Given the magnitude of the Administration's proposal and the significant, valid privacy concerns raised by individuals and businesses, we ask that you answer the following questions:
1. Can you confirm that the Administration is no longer proposing to collect any transaction-level data on personal and business bank accounts?
2. Can you confirm that the Administration will not seek transaction-level data on personal and business bank accounts in the future, including through future legislative proposals or through current or future regulatory authority?

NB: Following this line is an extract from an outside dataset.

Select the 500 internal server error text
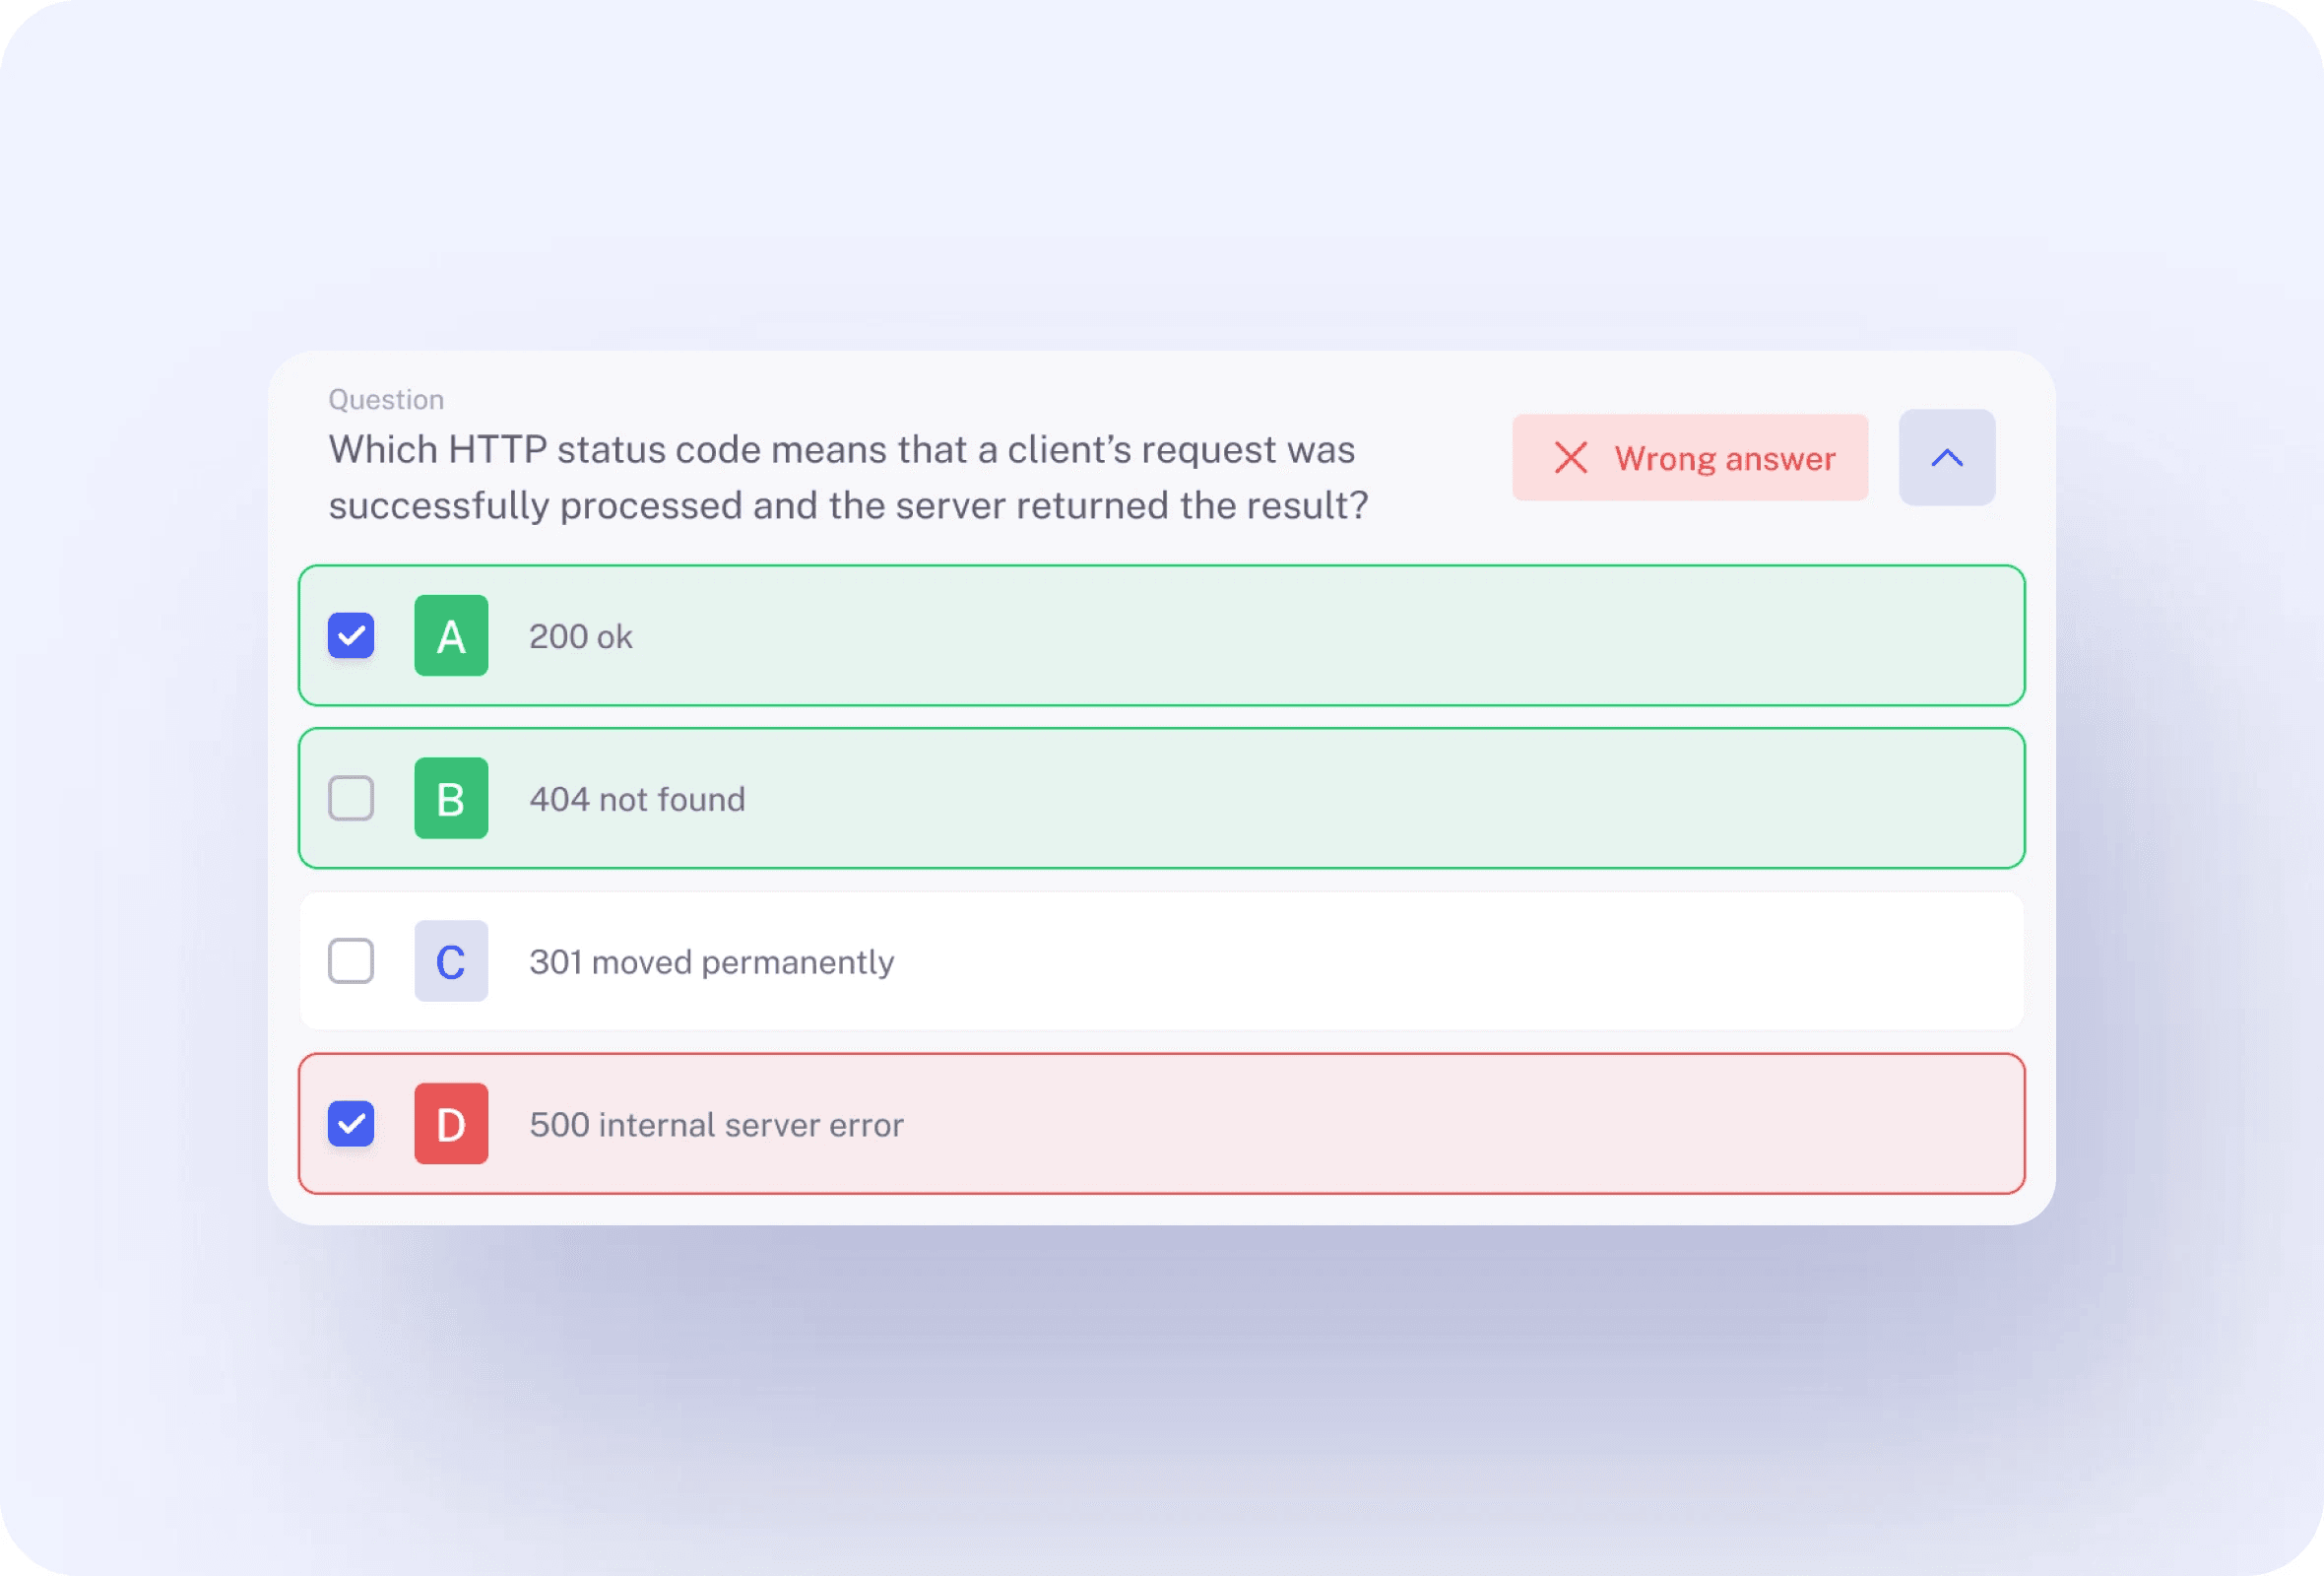2324x1576 pixels. click(716, 1125)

3. Please identify which segment of the tax gap the bank surveillance data is intended to close and whether farmers and small businesses will be targeted using this information. If they will be targeted, what percentage of the revenue collected from the bank surveillance information is expected to come from farmers and small businesses?
4. Does the IRS have a plan for effectively utilizing information received from bank surveillance as a means to increase compliance in the absence of transaction-level data and an increase in the de minimis threshold above $600? If so, please provide us with that plan?
5. Is the IRS capable of safely utilizing any new bank surveillance data given data security and individual privacy concerns?
6. Has the Treasury Department conducted an analysis of the impact on its revenue estimates for the bank surveillance proposal if the de minimis threshold is raised to $10,000 or higher? If so, please provide us with that information.
7. Has the Administration evaluated alternative bases of authority to implement the bank surveillance scheme in the absence of proposed legislation, including existing law or regulatory authority?
Please provide answers to the questions underlined above by October 29, 2021. If you have any questions, please contact Rachel Kaldahl or Sean Clerget on the Ways and Means Oversight Subcommittee staff.